Ständig gegenhalten
Gibt man in eine Internet-Suchmaschine die Begriffe Hartz IV und Bürokratie ein, stößt man schon bei den ersten Treffern auf kuriose und absurd erscheinende Beispiele einer ausufernden Bürokratie. So soll Deutschlands dickster Hartz-IV-Bescheid 75 Seiten stark sein und ein halbes Pfund Gewicht auf die Waage bringen. Auf immerhin neun Seiten brachte es ein Bescheid, weil die Zuverdienstgrenze um zwei Cent überschritten wurde. Auch dass es für einen Hartz-IV-Empfänger nicht egal ist, ob das Duschwasser mit Strom oder über die Heizungsanlage erwärmt wird, findet man schnell heraus.

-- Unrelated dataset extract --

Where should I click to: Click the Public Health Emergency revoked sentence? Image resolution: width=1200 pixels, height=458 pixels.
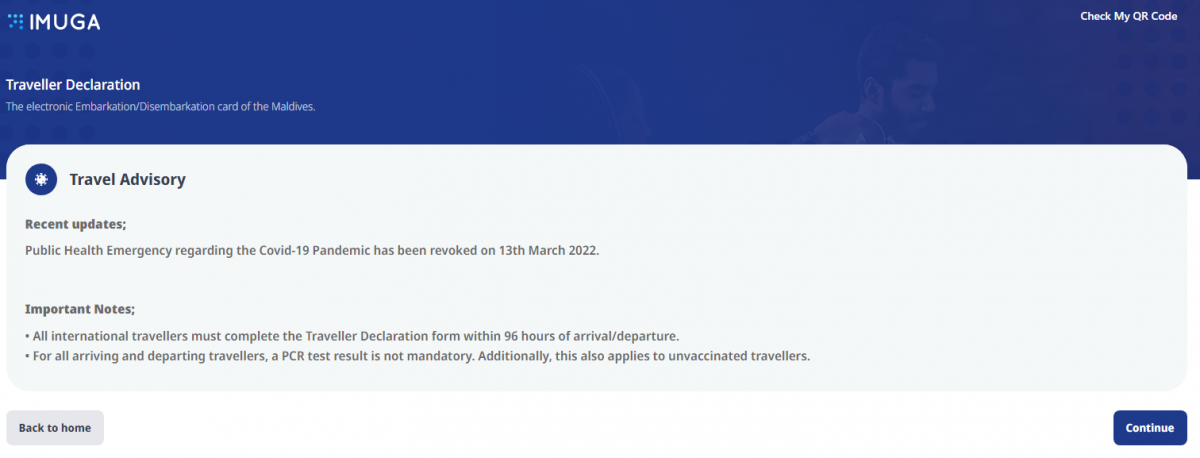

In Deutschland, könnte man einwenden, sind die Dinge eben geregelt. Für alle Eventualitäten gibt es Regeln, Verfahren oder Kennziffern, die festlegen, wie etwas zu handhaben ist. Doch offenbar ist längst nicht alles eindeutig, tun sich immer neue Lücken und Ausnahmen auf, gibt es Härtefallklauseln, Mehraufwand oder Sonderbedarfe. Im letzten Jahr gab es die 50. Reform der Hartz-Gesetze.
Jede noch so kleine Reform setzt in der Verwaltung eine ganze Welle notwendiger Veränderungen in Bewegung. Leistungs-bescheide, Eingangsbestätigungen, Rechts-belehrungen und vieles mehr müssen geändert werden. Vieles bleibt fehlerhaft oder vage, dann entscheiden die Gerichte.

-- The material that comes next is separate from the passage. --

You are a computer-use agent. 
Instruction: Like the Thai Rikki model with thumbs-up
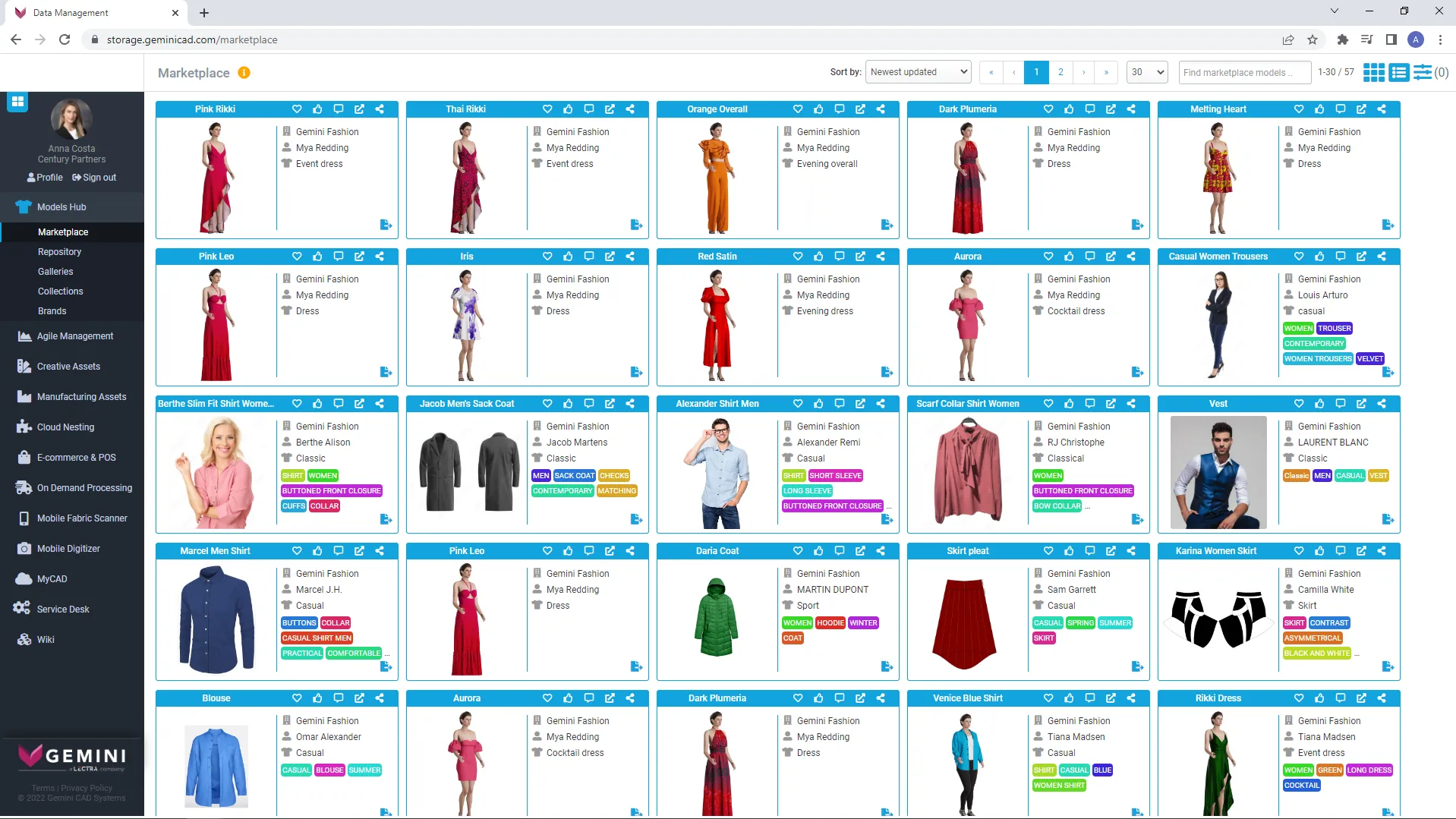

Beim Berliner Sozialgericht geht an einem Arbeitstag durchschnittlich alle 16 Minuten eine Klage im Zusammenhang mit Hartz IV ein. Mitte des letzten Jahres summierte sich die Klagewelle auf 100 000 Verfahren, und ein Ende ist nicht abzusehen. Etwa jeder zweite Kläger bekommt Recht, doch bis es so weit ist, dauert es seine Zeit. Längst haben viele im undurchdringlich wirkenden Dschungel aus Paragrafen und Regelsätzen aufgegeben.

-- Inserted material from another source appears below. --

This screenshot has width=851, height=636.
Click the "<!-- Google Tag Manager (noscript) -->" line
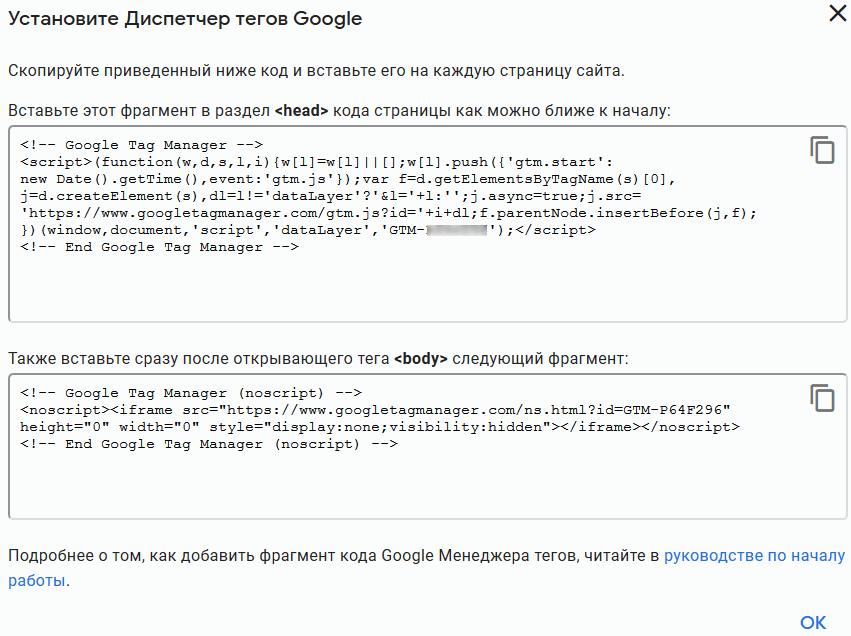tap(191, 393)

"Und wenn man nicht ständig gegen hält ...", so heißt eine Studie der Wissenschaftlerin Marlies Mrotzek im Auftrag des Industrie- und Sozialpfarramtes (ISPA) des Evangelischen Kirchenkreises Gelsenkirchen und Wattenscheid über die Erfahrungen von Frauen und Männern, die Hartz IV beziehen. Schon der Titel macht deutlich, worauf es in dieser Lebenssituation ankommt - nicht nur, aber eben auch im Kampf mit und durchaus auch mal gegen die Bürokratie. Der der Studie zugrunde liegende Fragebogen gab auch die Möglichkeit zu anonymen persönlichen Stellungnahmen. Es mag nicht erstaunen, dass diese Möglichkeit genutzt wurde, um auch mal Dampf abzulassen, und die Kritik an den Behörden teilweise sehr harsch ausfällt. Doch es ist erschreckend, wie viel an Wut, aber auch tiefer Frustration und Resignation über vermeintliche oder echte Bürokratie deutlich wird.
Klima des Misstrauens
Wer mit Mitstreitern der von Industrie- und Sozialpfarrer Dieter Heisig begleiteten Hartz-IV-Selbsthilfegruppe in Gelsenkirchen spricht, spürt schnell das Klima des Misstrauens, der Angst und auch der Scham, in dem die Betroffenen leben. Niemand will seinen Namen veröffentlicht sehen, wenn er über seine Erfahrungen spricht. So wie zum Beispiel die Frau, die über ihren Kampf um ihre Wohnung berichtet. Die ist etwas größer, als sie einer alleinstehenden Person im Hartz-IV-Bezug zusteht. Doch hier hat die chronisch kranke Frau seit vielen Jahren ihren Lebensmittelpunkt und gute nachbarschaftliche Kontakte. Oder die Akademikerin, die es wütend macht, wenn auf ihren Bescheiden als Kontaktperson nur eine Kombination aus Zahlen und Buchstaben statt eines konkreten Namens steht.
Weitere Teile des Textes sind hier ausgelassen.